In a survey on the attitudes and practices of nearly 900 oncologists towards palliative care for dying patients and patients with advanced cancer, almost all (92%) agreed that they should receive end-of-life support as well as anti-tumour therapy. Less than half, however, routinely co-ordinate the care of cancer patients at all stages of their disease or collaborate with support teams and social workers. The results of the survey with data from 64 countries (including USA, Australia, Africa, and Asia) was conducted by the European Society for Medical Oncology and were presented today (20 October 2002) at its Congress in Nice.
"There is a big gulf between what people say and what they do," said Dr Nathan Cherny from Shaare Zedek Medical Centre in Jerusalem, Israel, who co-ordinated the survey. "Although there is general recognition that palliative care is important, many oncologists do not see this as an integral part of their role." ESMO also wanted to find out what the barriers might be to becoming involved with their patients' psychological and social issues.
Patients nearing the end of their life due to cancer require extra care for problems such as pain and digestive disorders, anxiety and depression, and complications following chemotherapy. The family members should also be involved with their care and it may be appropriate for the patient to be admitted to a hospice.
There was, however, a significant minority (15%) of medical oncologists who have negative views of the value of palliative care, partly because they did not believe they were sufficiently trained or skilled in dealing with dying patients. They did not consider it to be part of their role and this view was more prevalent in comprehensive cancer centres than at teaching hospitals or private practice.
Just over one-third of the respondents reported that they feel emotionally "burned-out" by having to deal with too many deaths, but the analysis revealed that burn-out was not so much associated with over-exposure to dying people but had more to do with a negative attitude towards the value of palliative care. By contrast, those with a positive attitude had a great deal more personal involvement with these patients, yet appeared to be much less likely to feel drained by their experience.
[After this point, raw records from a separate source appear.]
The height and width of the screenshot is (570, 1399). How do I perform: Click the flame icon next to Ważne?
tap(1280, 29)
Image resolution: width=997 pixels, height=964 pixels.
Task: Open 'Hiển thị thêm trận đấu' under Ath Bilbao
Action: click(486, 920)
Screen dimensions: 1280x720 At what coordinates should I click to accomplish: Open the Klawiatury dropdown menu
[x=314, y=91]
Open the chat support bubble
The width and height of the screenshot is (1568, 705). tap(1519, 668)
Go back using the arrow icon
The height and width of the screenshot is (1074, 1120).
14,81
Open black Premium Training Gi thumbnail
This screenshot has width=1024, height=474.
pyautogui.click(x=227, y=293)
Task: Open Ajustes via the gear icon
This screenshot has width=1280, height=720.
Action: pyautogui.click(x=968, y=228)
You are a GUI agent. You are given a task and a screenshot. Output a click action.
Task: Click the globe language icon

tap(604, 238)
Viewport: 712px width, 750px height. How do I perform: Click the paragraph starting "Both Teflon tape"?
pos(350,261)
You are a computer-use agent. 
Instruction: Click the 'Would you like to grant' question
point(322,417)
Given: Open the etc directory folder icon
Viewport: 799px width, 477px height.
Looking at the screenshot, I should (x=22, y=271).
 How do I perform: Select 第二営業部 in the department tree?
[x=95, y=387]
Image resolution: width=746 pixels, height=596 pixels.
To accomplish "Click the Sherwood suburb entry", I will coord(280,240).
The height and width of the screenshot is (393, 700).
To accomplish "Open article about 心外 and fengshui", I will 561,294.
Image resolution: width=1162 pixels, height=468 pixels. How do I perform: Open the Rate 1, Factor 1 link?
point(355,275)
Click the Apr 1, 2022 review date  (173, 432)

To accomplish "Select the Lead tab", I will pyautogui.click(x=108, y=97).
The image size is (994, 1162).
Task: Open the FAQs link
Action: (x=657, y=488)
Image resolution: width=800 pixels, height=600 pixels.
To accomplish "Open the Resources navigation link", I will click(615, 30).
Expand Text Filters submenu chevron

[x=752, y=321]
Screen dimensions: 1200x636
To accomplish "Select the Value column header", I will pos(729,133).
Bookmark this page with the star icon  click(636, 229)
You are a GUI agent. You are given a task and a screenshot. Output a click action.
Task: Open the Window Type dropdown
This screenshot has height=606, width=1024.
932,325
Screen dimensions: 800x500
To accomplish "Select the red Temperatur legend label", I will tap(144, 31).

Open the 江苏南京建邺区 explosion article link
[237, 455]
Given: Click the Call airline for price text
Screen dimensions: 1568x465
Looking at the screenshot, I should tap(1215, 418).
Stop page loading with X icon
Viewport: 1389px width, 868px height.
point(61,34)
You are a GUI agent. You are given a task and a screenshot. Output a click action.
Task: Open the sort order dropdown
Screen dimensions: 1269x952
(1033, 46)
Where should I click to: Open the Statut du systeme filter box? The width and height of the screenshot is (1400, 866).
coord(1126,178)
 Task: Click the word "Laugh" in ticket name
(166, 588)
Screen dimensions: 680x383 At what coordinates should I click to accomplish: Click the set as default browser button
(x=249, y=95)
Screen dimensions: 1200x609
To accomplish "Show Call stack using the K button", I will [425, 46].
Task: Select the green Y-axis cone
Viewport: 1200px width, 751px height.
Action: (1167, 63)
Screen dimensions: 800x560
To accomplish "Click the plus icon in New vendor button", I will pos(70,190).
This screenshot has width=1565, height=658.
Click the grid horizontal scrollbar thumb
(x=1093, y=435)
It has been reported in the past that burn-out by medical oncologists is associated with depression and impacts adversely on patient care. They are more likely to endorse euthanasia or assisted suicide. "Physicians who have had bad experiences administering end-of-life care should be given advice and psychological support to help them communicate more effectively with severely ill patients," said Dr Cherny.
ESMO has recognised the need for improvement in the quality of supportive and palliative care delivered by oncologists around the world. To this end, it has produced a policy reflecting its commitment to continuity of care and defining standards of excellence in this area. As well as addressing the role of the oncologist in the provision of this type of care and the need for adequate training, the policy also outlines ethical issues related to disclosure of information, consent, and decision making. Minimal standards for the provision of care by cancer centres include:
- Routine assessment, control and evaluation of physical and psychological symptoms
- Emergency care
- Ongoing supportive programmes, social work and psychological care
Dr Cherny called on oncologists to audit the care of patients with advanced cancer. "Assess their pain, keep in contact with social and home service providers and work out what you need to be skilled in, to ease your patients' suffering," he said.
Caring for a patient with cancer requires more than just treating the tumour. "Doctors help the patient and the family through their ordeal," he said. "Patients should not be afraid to talk to their doctor about their fears and concerns. There is no one right way to do this. Everyone is different and should be treated accordingly."